_REQUIREMENTS_
A - According to the AWS platform concepts piece, what should you do instead of deploying AWS Organizations into your first account once it is full of resources?
B - In the AWS platform concepts piece, which kinds of AWS accounts does it say you'll see in large enterprises? List every one.
C - Continue the AWS platform concepts piece from its last sentence.

-- begin DOCUMENT EXCERPT --

AWS at Scale Side Quest. Platform Concepts

To understand, design and operate AWS at Scale, you’ll need a good grasp of AWS platform concepts.

Covered in this AWS at Scale Side Quest

Reading time: 5 minutes 🫡

Introduction

To understand, design and operate AWS at Scale, you’ll need a good grasp of AWS platform concepts. If you’re coming from the startup world or an SME, these concepts can be difficult to grasp.

I also want to give you an understand of the sequence of build when designing and deploying AWS platform configuration at scale.

So let’s get started with your very first AWS account!

AWS Management Account

Let’s start with the ‘outer’ container, the other shell so to speak…

If you’re a beginner to AWS and you’ve created your first account and started deploying resources into it, great, well done - you’re on your way 🎉

If you are building a product or platform that is growing and expanding and you are still deploying into your first and only AWS account, stop ✋.

Think about how you might want to manage your AWS platform at scale. Why? Because deploying AWS organisations into this account once it is full of AWS resources is a no-go, don’t do it as it becomes your ‘management account‘.

AWS Management Account - AWS at Scale

Q. What should I do instead?

A. Create another AWS account and treat it as your management account. A management account should be so clean that even the thought of deploying even the tiniest of workloads into it will make you shiver with disgust.

Avoid deploying any centralised services into your management account, even AWS are enabling the deployment of their centralised services outside your management account (another example with Guard Duty).

Key takeaway… who do you want logging into your management account?

It is your crown jewel! Delegate admin features outside of it as much as possible, this is why in large enterprises you’ll see AWS accounts for security, core networking, centralised logging, auditing, and break glass (more on that later..)

Now that’s clear, when you create a clean management account, you can enable AWS Organisations and invite your workload account (where you’ve been deploying resources) when the time is right to do so.

-- end DOCUMENT EXCERPT --
-- begin MATERIAL --

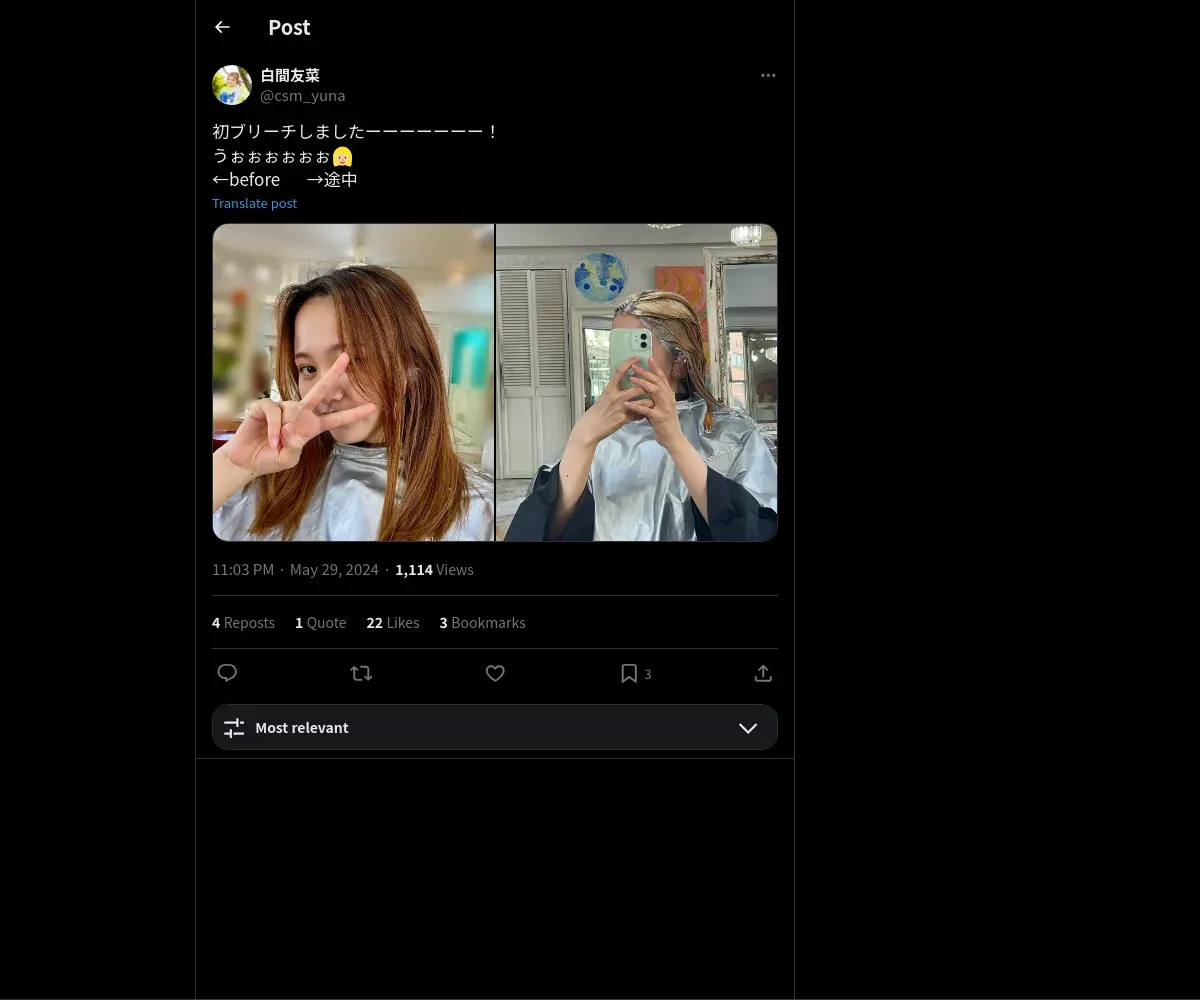Open the three-dot more options menu
This screenshot has height=1000, width=1200.
[768, 76]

-- end MATERIAL --

_FINAL RESULTS_
A - Create another AWS account and treat it as your management account.

B - security, core networking, centralised logging, auditing, break glass

C -
AWS Organisations

Once you have a clean management account, you can enable AWS Organisations (within it) and eventually planning & building your organisational units (more on that later). Organisational units provide logical grouping of your AWS accounts into groups that better reflect the operational setup of your organisation.

AWS Organisations - AWS at Scale

Think of AWS Organisations as the first step to providing some compliance and structure to your AWS empire at scale. Here you can apply policies at the root level of the organisation as well as at organisational unit level.

Don’t go to far down this rabbit hole though without considering AWS Control Tower (which we’ll come into next).

Two important things to cover here if you are working at scale:

  • Nobody wants to convert an existing AWS account into a management account, but we’ve covered that already.

  • If you build out an significant deployment of AWS Organisations then you may struggle to integrate AWS Control Tower at a later date due to overlap of configuration, rework and general risk management.

If you’re AWS Organisations is somewhat complex, AWS ProServe may recommend a migration to an new AWS Landing Zone, this is primarily down to risk mitigation as it is a bit of a one way door.

AWS Control Tower

You’e got AWS Organisations in place (setup from within your management account). Now it’s time to consider using AWS Control Tower (sooner rather than later for reasons discussed above).

AWS Control Tower is another service that you enable within your clean management account (you can’t delegate it out to another account so be mindful who needs to login and what time bound/permissions/polices they need).

You can think of AWS Control Tower like an orchestration and management tool for more opinionated granular governance and compliance over and above what AWS Organisations offers (under the hood, it is basically AWS Config).

AWS Control Tower - AWS at Scale

AWS Organisations and AWS Control tower work together provide a well structured and governed platform to meet specific governance and compliance regulations. It has some good continuous compliance monitoring capabilities, automated remediation, pre-configured controls and automated remediation.

AWS Control Tower also includes Integrated Identity and Access Management (IAM/SSO) for your AWS Organisation and member accounts..There is also AWS Account Factory for vending out new accounts (although I am dead against admins logging into the management account to use it) and AWS SSO/Identity Centre configuration (which can be delegated out to a different account now).

Worth noting that AWS Control Tower does not mandate that all accounts be governed by it. AWS member accounts (more on them later) need to be invited into Control Tower or be part of an OU that is registered with AWS Control Tower. For example, your management account isn’t governed by Control Tower, I can’t think of a use case where you wouldn’t invite all your member accounts in but hey ho, there is duality on offer here.

You’ll hear the term ‘landing zone’ a lot when working with AWS Control Tower, best to think of this in 2 ways:

  • A foundation landing zone:

    • AWS Organisations & AWS Control Tower provides a foundation Landing Zone, some people also call this a control plane, this is your core AWS Organisation, Control Tower, policies, roles, SSO, vending, and delegated core accounts (more on that later).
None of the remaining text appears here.